**WORK INSTRUCTIONS**: In the data below, the copy begins at the line containing "Instruction: Click the" and runs through the last line; repeat those lines exactly, minus the pictures.

--- MATERIAL FOR THIS EXERCISE Enclosed Below ---

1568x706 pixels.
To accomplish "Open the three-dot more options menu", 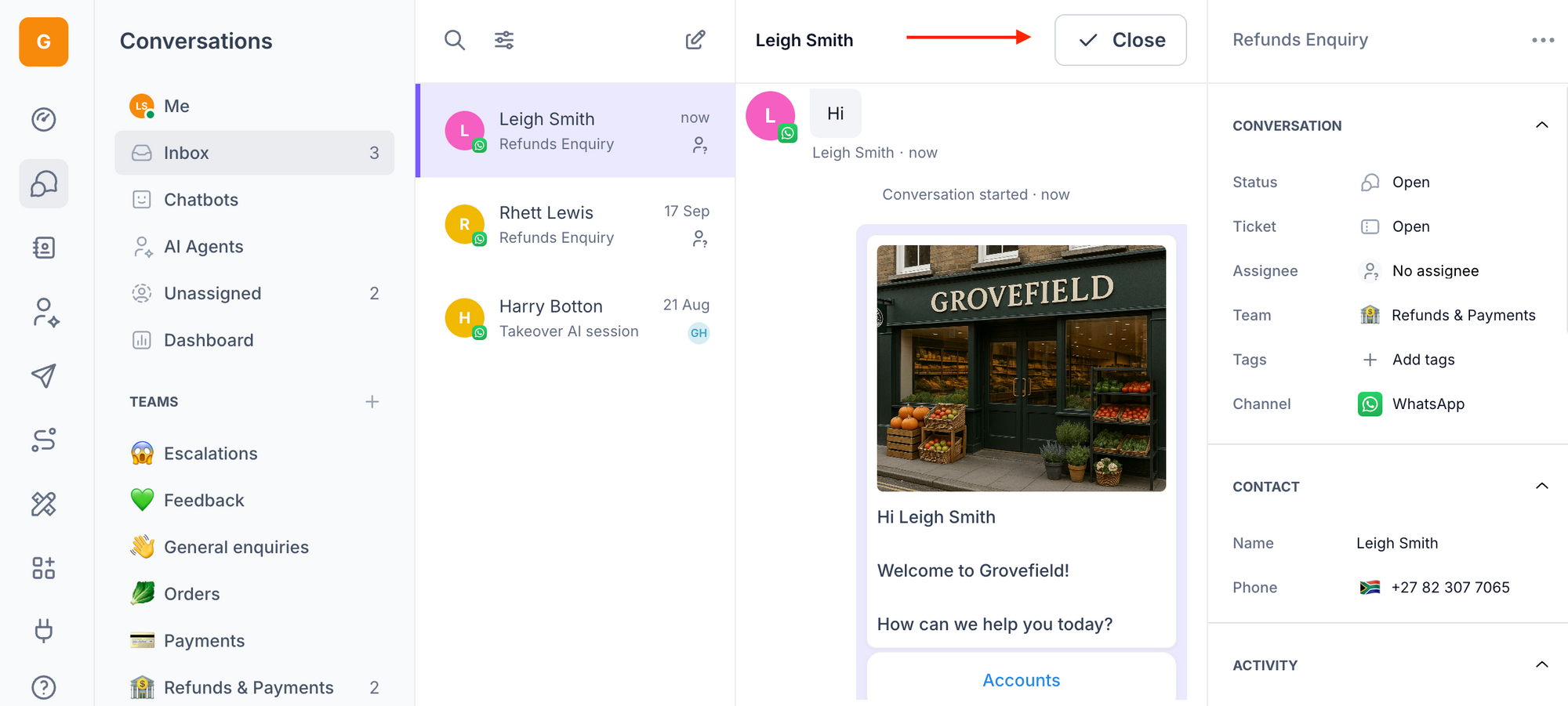I will coord(1542,40).
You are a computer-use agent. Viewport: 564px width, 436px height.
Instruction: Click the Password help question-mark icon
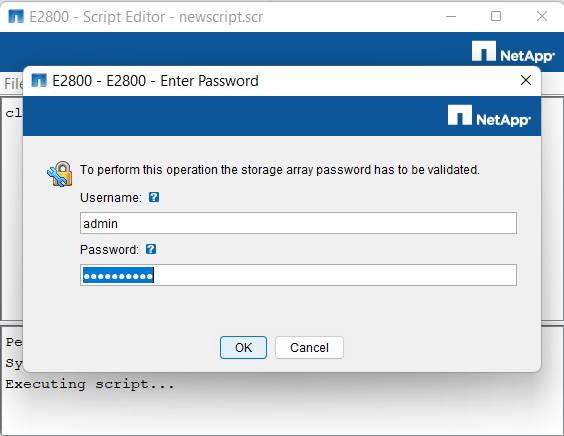(x=151, y=249)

--- End of Enclosed MATERIAL FOR THIS EXERCISE ---

**EXERCISE ANSWER**:
Instruction: Click the Password help question-mark icon
(x=151, y=249)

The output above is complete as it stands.